Dr. Paul Burton, vice president of clinical development at Janssen Research and Development, a J&J unit, defended the drug, saying the company believes that when added to standard treatments it "delivers a strong incremental benefit by significantly reducing the risk of cardiovascular events, including death, at a time when patients are at the highest risk."

The FDA's review also questioned whether the benefit of the drug outweighs the heightened risk of bleeding since two other drugs, Eli Lilly & Co's Effient and AstraZeneca Plc's Brilinta, are currently approved for ACS.

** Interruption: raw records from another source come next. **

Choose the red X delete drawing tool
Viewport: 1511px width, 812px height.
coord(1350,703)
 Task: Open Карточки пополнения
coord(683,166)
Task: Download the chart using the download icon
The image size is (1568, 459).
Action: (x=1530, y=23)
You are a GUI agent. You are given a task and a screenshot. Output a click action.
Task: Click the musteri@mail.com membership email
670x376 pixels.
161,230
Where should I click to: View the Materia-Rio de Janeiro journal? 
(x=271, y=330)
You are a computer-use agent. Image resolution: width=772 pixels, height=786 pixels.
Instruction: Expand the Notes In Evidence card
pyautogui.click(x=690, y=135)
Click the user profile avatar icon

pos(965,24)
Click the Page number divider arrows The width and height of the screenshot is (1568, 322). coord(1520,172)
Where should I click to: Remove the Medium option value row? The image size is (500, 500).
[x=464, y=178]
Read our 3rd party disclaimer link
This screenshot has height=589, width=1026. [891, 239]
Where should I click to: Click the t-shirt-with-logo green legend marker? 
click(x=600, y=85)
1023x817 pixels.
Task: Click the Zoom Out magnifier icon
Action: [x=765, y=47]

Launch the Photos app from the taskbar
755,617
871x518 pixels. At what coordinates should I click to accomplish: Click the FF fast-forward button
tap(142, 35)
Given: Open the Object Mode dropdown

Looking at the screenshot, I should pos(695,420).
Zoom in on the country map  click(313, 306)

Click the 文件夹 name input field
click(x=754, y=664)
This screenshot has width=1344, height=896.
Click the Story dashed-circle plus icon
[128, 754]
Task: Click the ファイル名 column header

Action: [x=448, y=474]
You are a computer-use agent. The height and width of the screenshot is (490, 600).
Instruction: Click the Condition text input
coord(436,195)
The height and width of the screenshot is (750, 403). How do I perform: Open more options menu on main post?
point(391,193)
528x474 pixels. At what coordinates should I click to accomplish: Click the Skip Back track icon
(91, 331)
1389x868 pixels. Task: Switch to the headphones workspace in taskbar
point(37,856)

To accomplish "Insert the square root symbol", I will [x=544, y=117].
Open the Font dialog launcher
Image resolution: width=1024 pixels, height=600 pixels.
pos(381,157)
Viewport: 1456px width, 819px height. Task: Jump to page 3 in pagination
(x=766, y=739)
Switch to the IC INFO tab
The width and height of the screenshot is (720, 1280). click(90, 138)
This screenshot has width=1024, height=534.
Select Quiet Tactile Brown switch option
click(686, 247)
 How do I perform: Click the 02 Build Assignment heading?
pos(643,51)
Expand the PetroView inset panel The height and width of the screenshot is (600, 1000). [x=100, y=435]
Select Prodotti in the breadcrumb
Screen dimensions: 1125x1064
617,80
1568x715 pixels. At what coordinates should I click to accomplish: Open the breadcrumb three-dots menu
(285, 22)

J&J's proposed prescribing information would warn that treatment in combination with the Effient, known also as prasugrel, and Brilinta, also known as ticagrelor, has not been studied and is not recommended because of the risk of bleeding.

Xarelto would therefore only be available as an add-on to Bristol-Myers Squibb Co's antiplatelet Plavix, or clopidogrel.

"There are no data demonstrating that ACS patients treated with clopidogrel plus rivaroxaban will have superior outcomes compared to treatment with prasugrel or ticagrelor," the review said. "So rivaroxaban does not provide therapy for an unmet medical need."

And while treatment for a limited duration "has an intuitive appeal," the review said, "the task for the analyses of the effect of rivaroxaban over time is not to pick a time period in which the benefit-risk is acceptable."